We did not do any other therapies. We put all our eggs in one basket closed
our eyes and plunged headfirst into this and have never once regretted the
decision.

How Our Language Developed

My son began with all scripts and labeling with no functional language.  I mean not even a word for Mom or Milk or toy, nothing.  He would just scream and yell until you figured it out by presenting him with items until you got it right.  Or he would get it himself or he would drag you to where the item was and try to use your body as a tool to get what he wanted (like you might use a stool or can opener).

Then we started chelation and he did start to play with his scripts to change them or alter them to make them funny.

Then he would use the same scripts only appropriately and for comunication.  Around this same time he also began to repeat the same attempt at conversation.  He would walk into a room and introduce himself and ask what is your name.  Then we would answer him but we would change up our responses a bit each time.  I swear he would do this 50 times a day.  He would stop strangers in stores with the same start, but then he would look at you like he was going to say something else but would just turn and leave instead.

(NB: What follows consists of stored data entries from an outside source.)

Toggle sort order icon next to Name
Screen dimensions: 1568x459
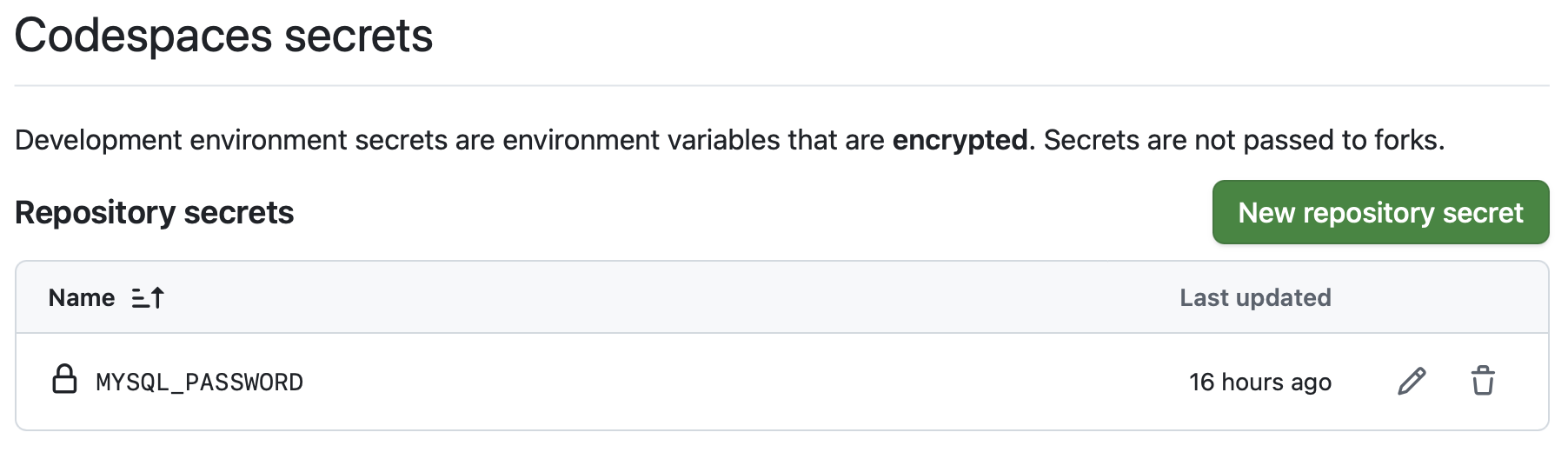click(x=148, y=298)
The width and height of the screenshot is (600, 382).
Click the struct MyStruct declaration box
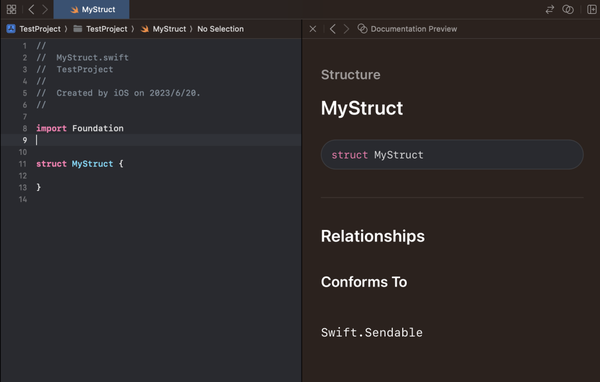[452, 155]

From there his ability to have a two way conversation would increase with every round until he was even using w? and started to make small fibs which he found funny.  At this time the conversation would begin with a normal flow but he would get stuck somewhere along the way.  you could see him trying to come up with the word he wanted but he couldn’t and then he would just revert to his scripts.

As we continued to chelate, the length of conversation before he would get stuck would grow.  Then he started to become able to substitute one word for another or a group of words which would convey the same meaning as his lost word.  At this point the scripts pretty well faded away.

Now we have no more scripting.  We also had an autistic sing songy tone for the longest which went away.